King County Resident Dies From H1N1 Influenza

Ruzanna Harutyunyan's picture

A Seattle resident who had multiple underlying health conditions died on June 11 from complications of H1N1 influenza (swine flu), the first reported H1N1 death in King County. The decedent was in his 70s and had been hospitalized at the time of death. Tests from the state lab confirmed H1N1 virus today.

"This death is a tragic development, and our hearts go out to the family," said Dr. David Fleming, Director and Health Officer for Public Health - Seattle & King County. "H1N1 flu can have very serious consequences, and we continue to closely monitor the disease. Since we are seeing a declining number of new, serious infections, we are now intensively planning and preparing for the anticipated return of the virus in the fall."

Forty-seven people have been hospitalized and 524 people have been confirmed with H1N1 influenza in King County. At this point Public Health's surveillance is focusing exclusively on hospitalized patients, and the number of reported cases reflects a small proportion of all cases.


H1N1 virus has caused a disproportionate number of cases and hospitalizations in younger people, with 57% of the cases nationally among people aged 5-25 years of age. Forty-one percent of the hospitalizations are also among this age group.

Last week, the WHO (World Health Organization) declared H1N1 as a pandemic, meaning that H1N1 has spread widely around the world. The declaration is based on geographic spread of the influenza virus, not on the severity of the illness. The severity of the H1N1 virus has not changed here in King County or anywhere around the world.

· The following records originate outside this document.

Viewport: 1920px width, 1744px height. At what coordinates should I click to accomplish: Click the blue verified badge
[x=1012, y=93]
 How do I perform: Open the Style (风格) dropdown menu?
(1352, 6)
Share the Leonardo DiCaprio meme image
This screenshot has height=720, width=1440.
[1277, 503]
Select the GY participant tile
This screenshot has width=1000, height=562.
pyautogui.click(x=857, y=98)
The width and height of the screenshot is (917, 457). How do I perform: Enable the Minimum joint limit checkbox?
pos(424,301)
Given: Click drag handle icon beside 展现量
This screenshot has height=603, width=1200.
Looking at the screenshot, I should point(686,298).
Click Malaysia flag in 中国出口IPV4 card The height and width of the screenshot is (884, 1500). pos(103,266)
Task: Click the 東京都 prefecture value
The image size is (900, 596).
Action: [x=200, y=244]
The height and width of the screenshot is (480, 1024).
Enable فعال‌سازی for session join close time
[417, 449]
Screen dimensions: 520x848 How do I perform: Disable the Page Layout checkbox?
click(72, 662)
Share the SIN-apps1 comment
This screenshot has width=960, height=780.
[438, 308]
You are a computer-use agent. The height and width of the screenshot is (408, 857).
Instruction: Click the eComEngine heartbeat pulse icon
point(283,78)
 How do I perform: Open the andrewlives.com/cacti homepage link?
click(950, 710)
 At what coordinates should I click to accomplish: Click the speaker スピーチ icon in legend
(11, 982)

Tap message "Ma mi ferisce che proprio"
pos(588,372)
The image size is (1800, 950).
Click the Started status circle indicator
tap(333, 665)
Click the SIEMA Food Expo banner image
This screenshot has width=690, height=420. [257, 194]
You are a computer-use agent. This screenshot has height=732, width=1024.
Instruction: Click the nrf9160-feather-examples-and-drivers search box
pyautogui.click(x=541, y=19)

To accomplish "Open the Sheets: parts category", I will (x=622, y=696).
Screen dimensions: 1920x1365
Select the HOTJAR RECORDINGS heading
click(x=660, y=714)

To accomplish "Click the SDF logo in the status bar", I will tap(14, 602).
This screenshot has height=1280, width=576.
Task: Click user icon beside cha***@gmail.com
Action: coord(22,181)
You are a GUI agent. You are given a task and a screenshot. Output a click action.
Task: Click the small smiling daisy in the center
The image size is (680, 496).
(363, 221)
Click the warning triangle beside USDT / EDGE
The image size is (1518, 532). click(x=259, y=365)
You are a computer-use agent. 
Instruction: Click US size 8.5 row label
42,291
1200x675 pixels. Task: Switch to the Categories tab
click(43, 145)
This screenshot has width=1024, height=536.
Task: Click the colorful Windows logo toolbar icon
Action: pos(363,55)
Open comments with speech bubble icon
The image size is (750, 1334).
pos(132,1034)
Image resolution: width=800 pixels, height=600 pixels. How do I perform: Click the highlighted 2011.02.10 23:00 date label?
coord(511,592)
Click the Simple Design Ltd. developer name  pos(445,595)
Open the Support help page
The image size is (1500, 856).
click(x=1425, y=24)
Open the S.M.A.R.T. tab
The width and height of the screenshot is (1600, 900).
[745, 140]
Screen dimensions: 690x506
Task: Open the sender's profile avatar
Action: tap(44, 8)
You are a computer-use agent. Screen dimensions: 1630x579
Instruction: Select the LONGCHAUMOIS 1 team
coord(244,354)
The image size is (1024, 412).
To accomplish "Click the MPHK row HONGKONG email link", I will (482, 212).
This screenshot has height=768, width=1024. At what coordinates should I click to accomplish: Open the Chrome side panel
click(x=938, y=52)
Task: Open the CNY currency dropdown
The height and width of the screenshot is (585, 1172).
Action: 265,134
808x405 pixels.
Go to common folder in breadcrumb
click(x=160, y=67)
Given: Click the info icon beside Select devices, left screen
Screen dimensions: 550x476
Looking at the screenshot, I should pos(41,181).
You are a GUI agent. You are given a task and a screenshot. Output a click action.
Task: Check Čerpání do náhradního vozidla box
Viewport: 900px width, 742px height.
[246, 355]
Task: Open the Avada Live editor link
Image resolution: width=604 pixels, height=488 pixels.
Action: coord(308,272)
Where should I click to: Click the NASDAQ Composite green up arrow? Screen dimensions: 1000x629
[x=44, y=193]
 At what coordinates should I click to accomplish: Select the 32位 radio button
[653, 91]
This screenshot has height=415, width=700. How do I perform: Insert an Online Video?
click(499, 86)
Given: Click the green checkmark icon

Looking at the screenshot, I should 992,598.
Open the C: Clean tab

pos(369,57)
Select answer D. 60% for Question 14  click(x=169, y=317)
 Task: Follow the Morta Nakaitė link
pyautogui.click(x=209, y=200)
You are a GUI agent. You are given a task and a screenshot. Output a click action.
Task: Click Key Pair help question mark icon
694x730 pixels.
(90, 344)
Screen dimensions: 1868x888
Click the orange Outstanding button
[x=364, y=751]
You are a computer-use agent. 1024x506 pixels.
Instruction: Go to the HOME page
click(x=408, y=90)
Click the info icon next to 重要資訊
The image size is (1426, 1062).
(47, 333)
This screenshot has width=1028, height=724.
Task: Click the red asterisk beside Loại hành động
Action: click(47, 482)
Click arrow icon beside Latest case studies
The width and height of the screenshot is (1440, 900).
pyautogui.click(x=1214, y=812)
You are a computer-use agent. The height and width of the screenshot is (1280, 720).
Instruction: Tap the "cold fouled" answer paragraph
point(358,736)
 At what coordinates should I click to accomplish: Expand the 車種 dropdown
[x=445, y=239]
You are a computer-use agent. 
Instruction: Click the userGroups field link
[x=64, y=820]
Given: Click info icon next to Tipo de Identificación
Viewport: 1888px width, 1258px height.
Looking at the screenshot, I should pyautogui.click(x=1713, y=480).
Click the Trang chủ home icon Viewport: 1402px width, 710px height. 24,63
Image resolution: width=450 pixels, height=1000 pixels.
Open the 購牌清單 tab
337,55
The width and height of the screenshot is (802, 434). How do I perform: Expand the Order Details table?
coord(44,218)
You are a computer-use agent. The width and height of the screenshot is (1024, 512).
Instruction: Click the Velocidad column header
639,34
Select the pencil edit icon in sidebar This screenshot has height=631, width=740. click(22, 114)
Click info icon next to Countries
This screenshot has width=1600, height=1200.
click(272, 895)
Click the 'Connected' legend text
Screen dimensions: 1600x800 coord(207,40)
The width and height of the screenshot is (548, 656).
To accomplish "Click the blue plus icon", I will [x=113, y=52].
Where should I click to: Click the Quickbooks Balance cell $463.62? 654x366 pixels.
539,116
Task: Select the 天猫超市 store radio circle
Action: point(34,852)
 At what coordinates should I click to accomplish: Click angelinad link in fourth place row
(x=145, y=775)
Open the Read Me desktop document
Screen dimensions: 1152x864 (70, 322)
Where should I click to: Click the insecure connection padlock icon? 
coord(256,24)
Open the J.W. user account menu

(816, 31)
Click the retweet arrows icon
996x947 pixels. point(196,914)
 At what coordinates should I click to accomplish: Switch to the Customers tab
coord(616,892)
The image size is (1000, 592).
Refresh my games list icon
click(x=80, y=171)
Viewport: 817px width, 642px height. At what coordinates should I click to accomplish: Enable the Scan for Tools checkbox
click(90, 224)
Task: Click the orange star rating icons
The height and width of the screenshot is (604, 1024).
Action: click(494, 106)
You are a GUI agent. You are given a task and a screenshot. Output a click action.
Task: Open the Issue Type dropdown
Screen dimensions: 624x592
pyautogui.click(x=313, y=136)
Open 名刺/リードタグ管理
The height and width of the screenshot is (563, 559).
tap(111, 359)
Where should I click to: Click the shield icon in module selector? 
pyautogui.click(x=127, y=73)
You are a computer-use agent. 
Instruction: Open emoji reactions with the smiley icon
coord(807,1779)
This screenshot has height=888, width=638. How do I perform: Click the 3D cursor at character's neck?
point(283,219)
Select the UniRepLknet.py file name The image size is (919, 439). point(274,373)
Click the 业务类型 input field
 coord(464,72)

Now is the time to prepare for the possible return of H1N1 virus in the fall. Thus far H1N1 influenza has not been more severe than the typical seasonal flu, but since it is a novel virus, many people do not have immunity to it.

Public Health is collaborating with health care, schools and other community partners to be ready. Individuals and families can plan now for possible school closures in the fall or winter and absences from work. Businesses and organizations can use the summer months to prepare for a reduced work force if many become ill or need to stay at home.